Die Veräußerung war auch nicht durch eine nachträgliche Zustimmung der Wohnungseigentümer wirksam geworden. Zwar können die Wohnungseigentümer anstelle des Verwalters die Zustimmung entweder durch einen förmlichen Mehrheitsbeschluss oder durch die Erklärung aller übrigen Wohnungseigentümer erteilen. Ob sie - wie das LG meinte - die Zustimmung auch konkludent erteilen können, konnte jedoch dahinstehen, denn in der Zeit vor 1992 fehlte den übrigen Wohnungseigentümern jedenfalls das erforderliche Erklärungsbewusstsein, weil sie nach den Feststellungen des Gerichtes nicht wussten, dass es an einer wirksamen Zustimmung fehlte. Anschließend verweigerten sie die Zustimmung durch den Beschluss im September 1992. Da die Veräußerung infolge dieses Beschlusses unwirksam geworden war, konnte sie durch eine spätere Zustimmung auch nicht mehr wirksam werden.

Letztlich machte der Kläger erfolglos - erstmals in der Revision - geltend, der Beschluss aus September 1992 sei nichtig und habe nicht zur Unwirksamkeit der Veräußerung geführt, weil es zu der Zeit der Beschlussfassung an einem erforderlichen wichtigen Grund für die Versagung der Zustimmung gefehlt habe.

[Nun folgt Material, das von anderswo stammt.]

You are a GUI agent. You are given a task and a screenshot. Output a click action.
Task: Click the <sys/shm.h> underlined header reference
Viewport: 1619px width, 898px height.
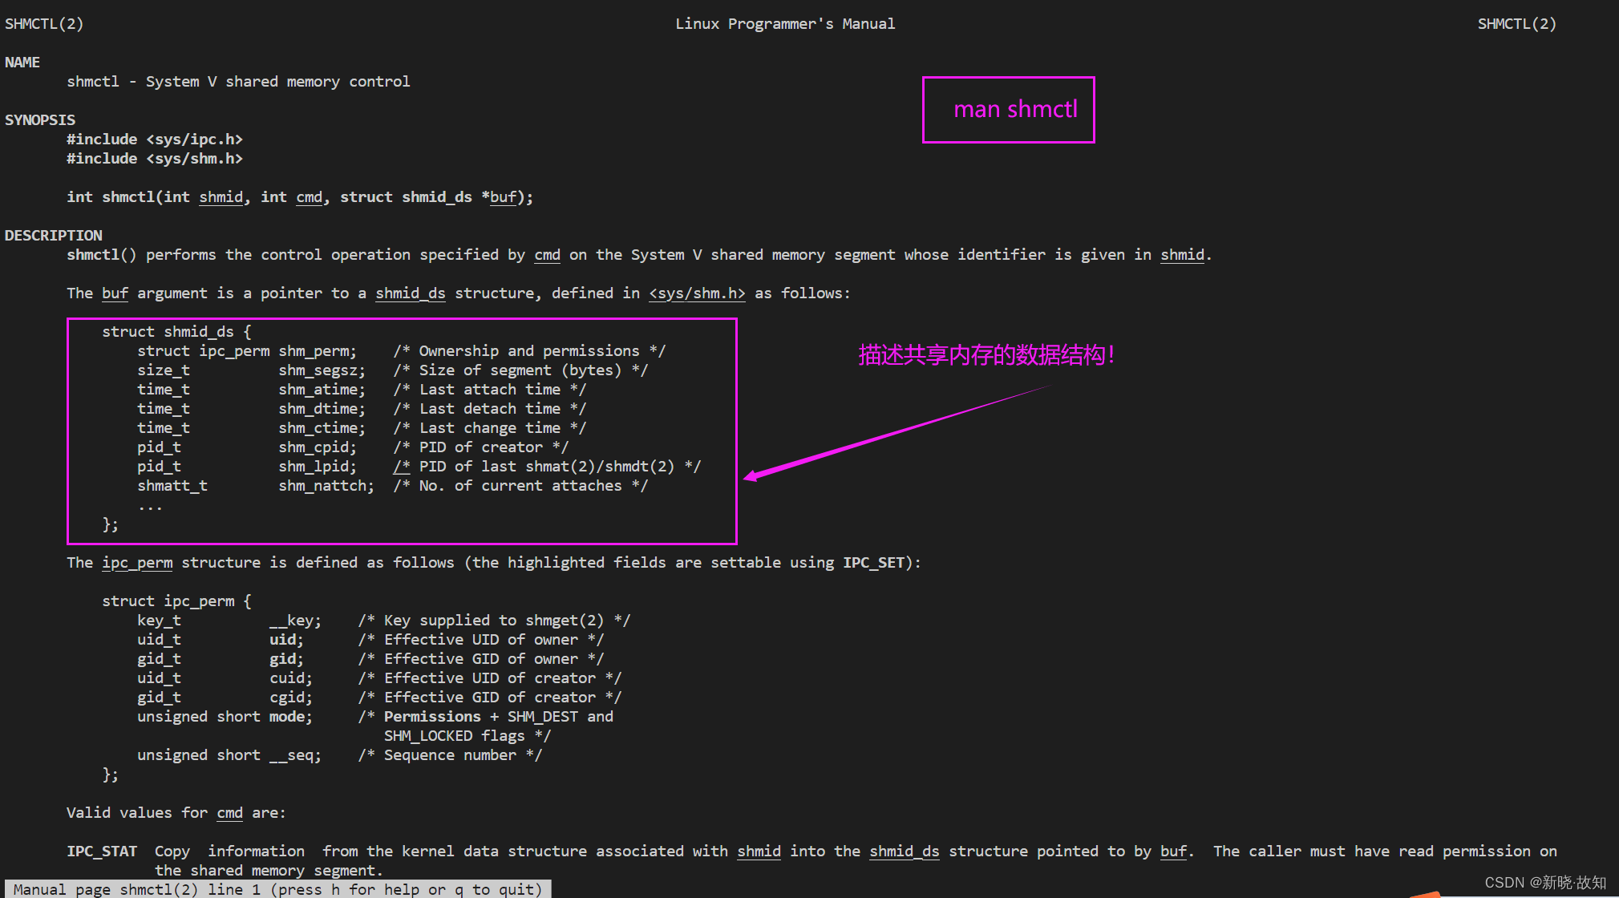(696, 293)
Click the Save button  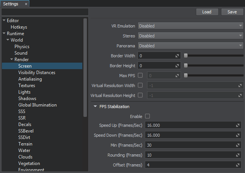(232, 12)
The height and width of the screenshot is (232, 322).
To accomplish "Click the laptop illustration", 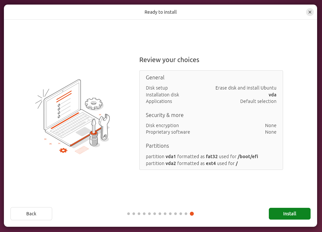I will click(x=65, y=113).
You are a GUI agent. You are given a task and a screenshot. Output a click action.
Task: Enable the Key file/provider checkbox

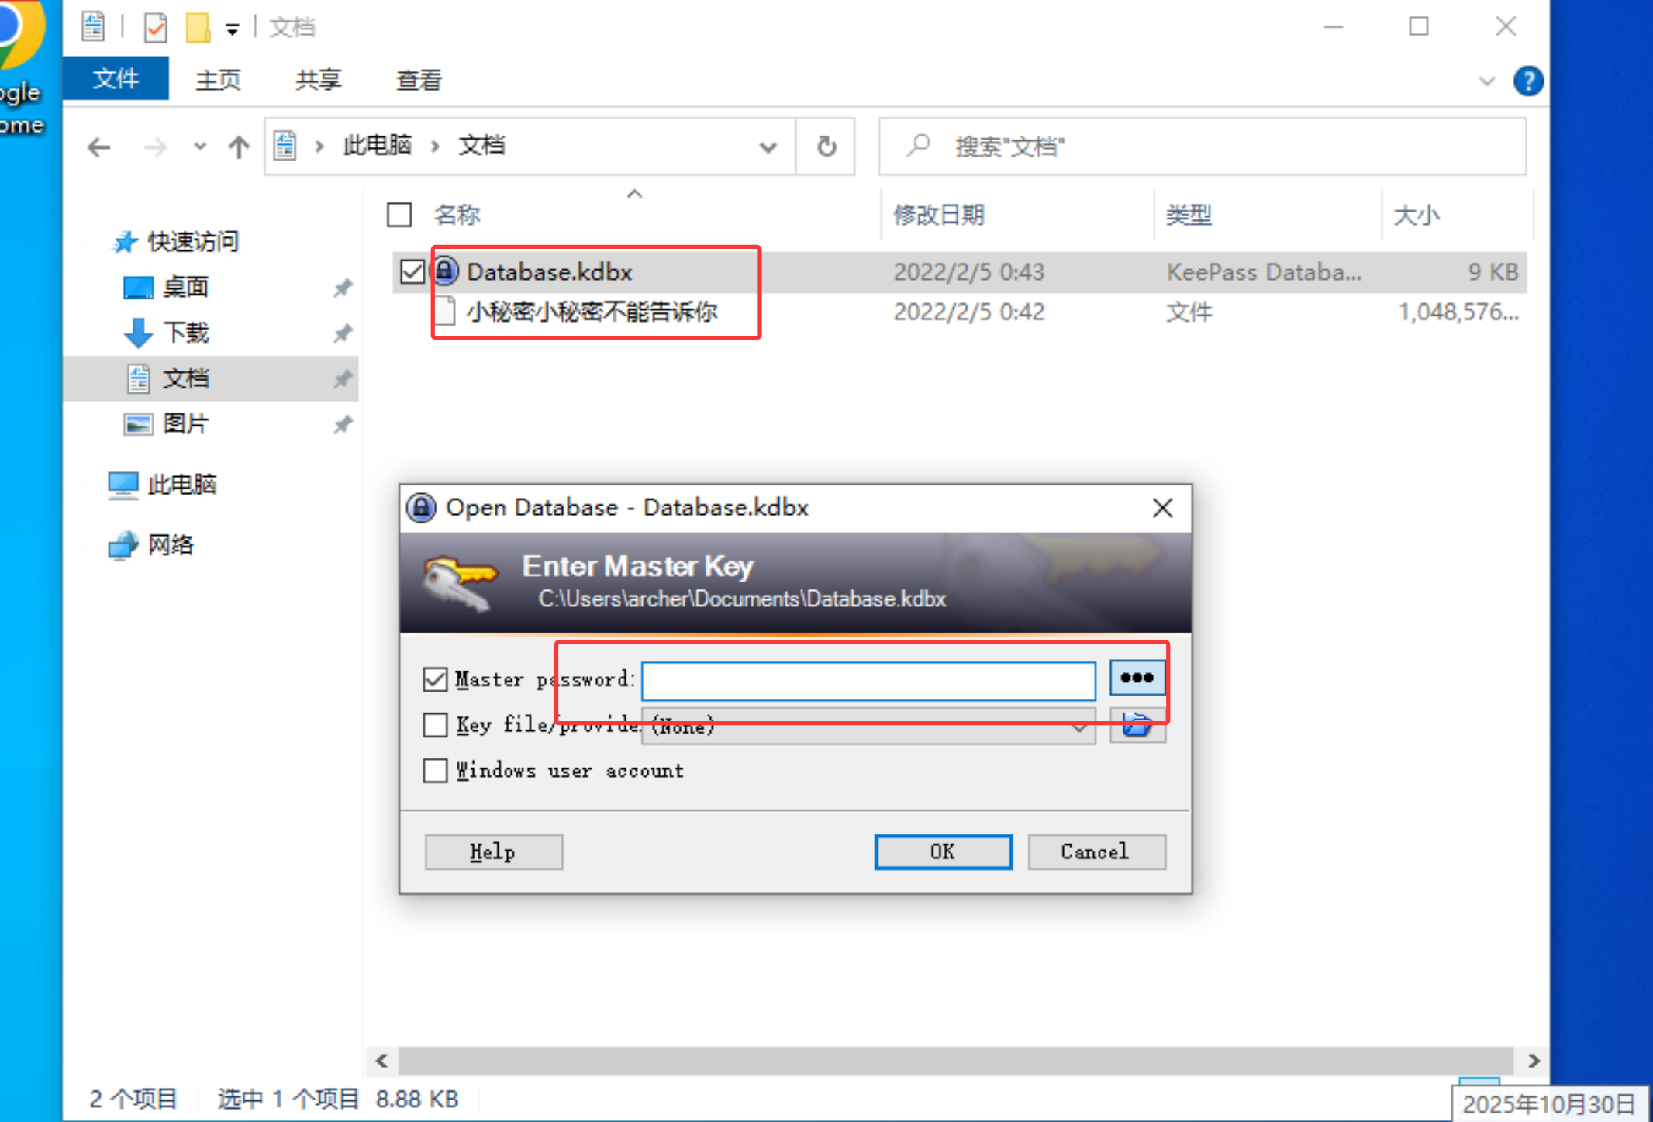click(436, 725)
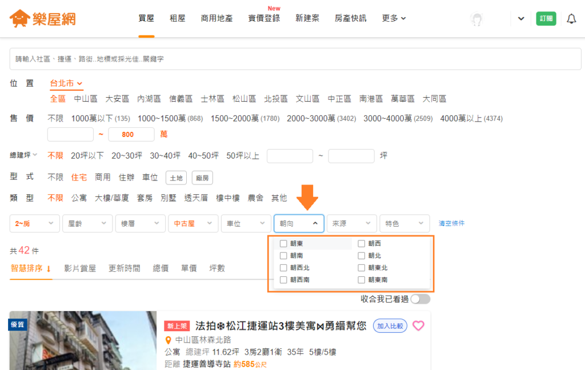Click the green 訂閱 button
This screenshot has height=370, width=585.
tap(546, 19)
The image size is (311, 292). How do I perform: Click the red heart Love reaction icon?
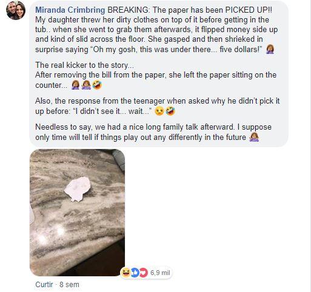[x=143, y=273]
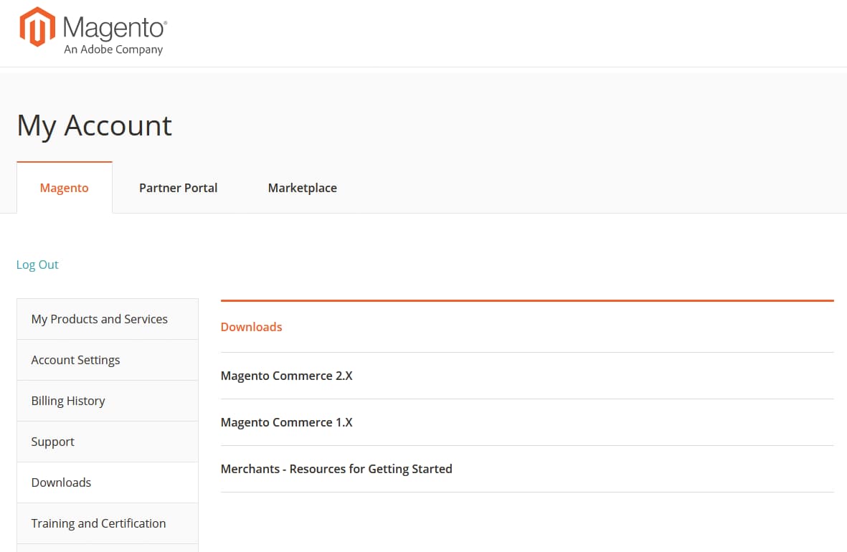Expand Merchants - Resources for Getting Started
The height and width of the screenshot is (552, 847).
click(x=336, y=468)
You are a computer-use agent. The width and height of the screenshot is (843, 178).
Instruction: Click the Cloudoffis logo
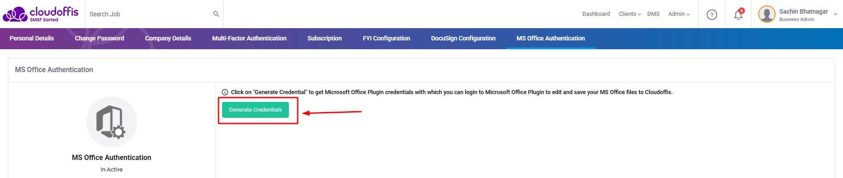point(40,14)
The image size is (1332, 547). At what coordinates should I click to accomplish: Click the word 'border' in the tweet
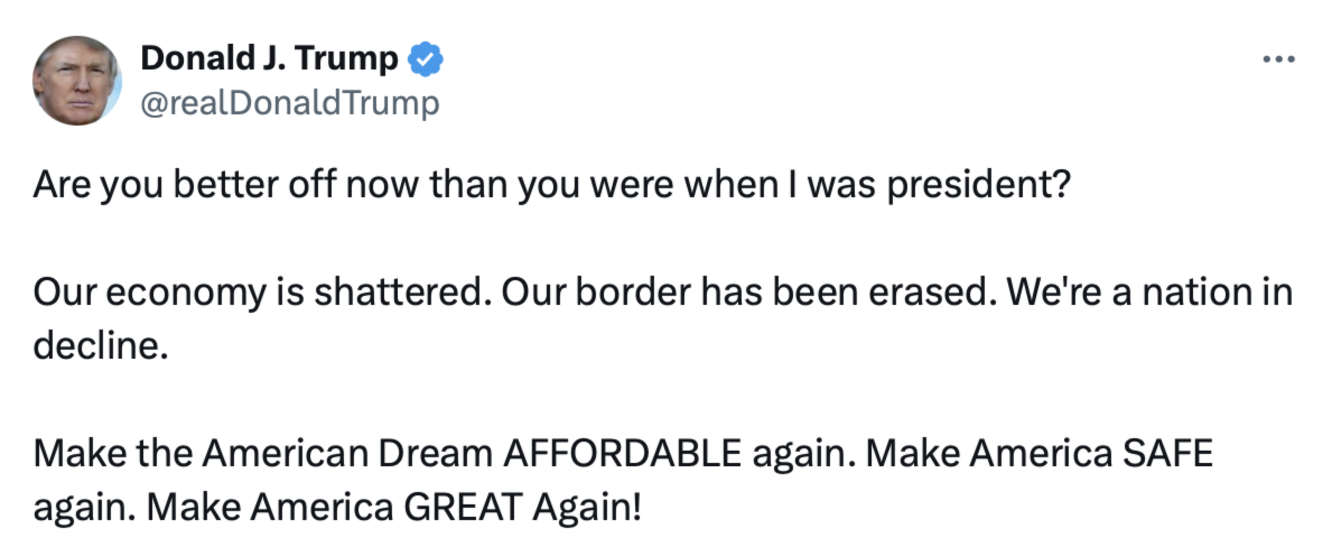coord(634,293)
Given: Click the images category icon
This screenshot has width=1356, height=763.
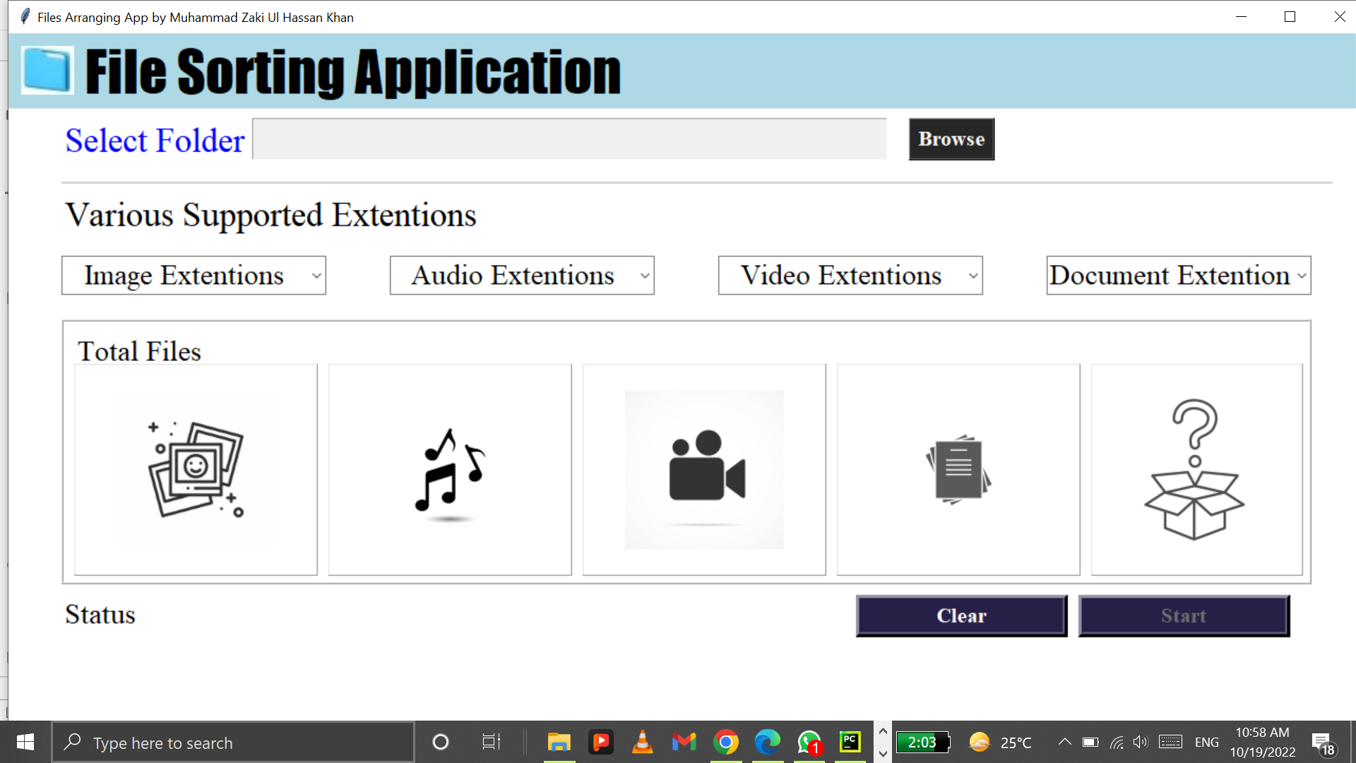Looking at the screenshot, I should click(x=196, y=469).
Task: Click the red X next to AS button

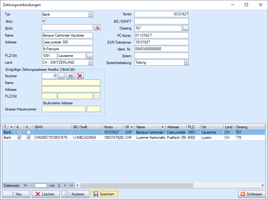Action: click(80, 76)
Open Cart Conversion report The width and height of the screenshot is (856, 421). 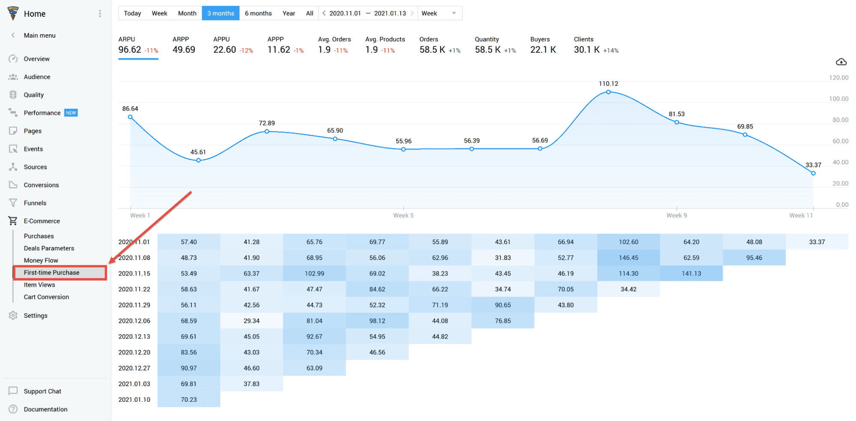46,297
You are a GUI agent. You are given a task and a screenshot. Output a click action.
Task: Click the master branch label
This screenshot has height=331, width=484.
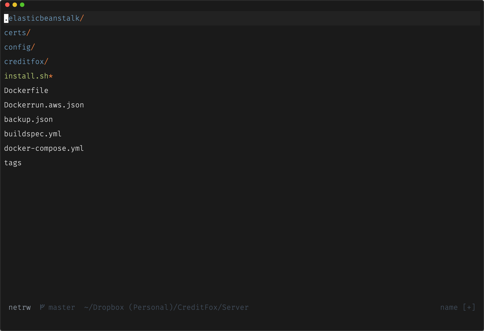click(x=62, y=307)
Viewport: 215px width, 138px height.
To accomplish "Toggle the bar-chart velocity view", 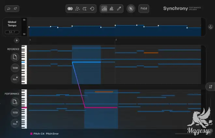I will pos(104,9).
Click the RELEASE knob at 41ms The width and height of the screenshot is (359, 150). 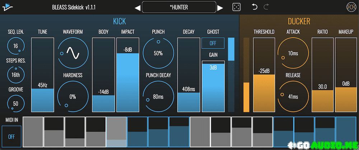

Es ist zwar umstritten, welche Folge das Fehlen eines wichtigen Grundes für den die Zustimmung versagenden Beschluss hat. Der Senat teilt aber die Ansicht, dass die Bestimmung des § 12 Abs. 2 S. 1 WEG nicht dispositiv ist und die Wohnungseigentümer geringere Anforderungen nicht vereinbaren dürfen. Gibt die Teilungserklärung aber - wie hier - den richtigen Maßstab vor und gehen die Wohnungseigentümer von diesem aus, ist der gefasste Beschluss nicht gem. § 23 Abs. 4 S. 1 WEG nichtig, wenn ein wichtiger Grund zu Unrecht angenommen wurde. Ein anderes Ergebnis wäre mit den Interessen der Beteiligten und dem Erfordernis der Rechtssicherheit unvereinbar.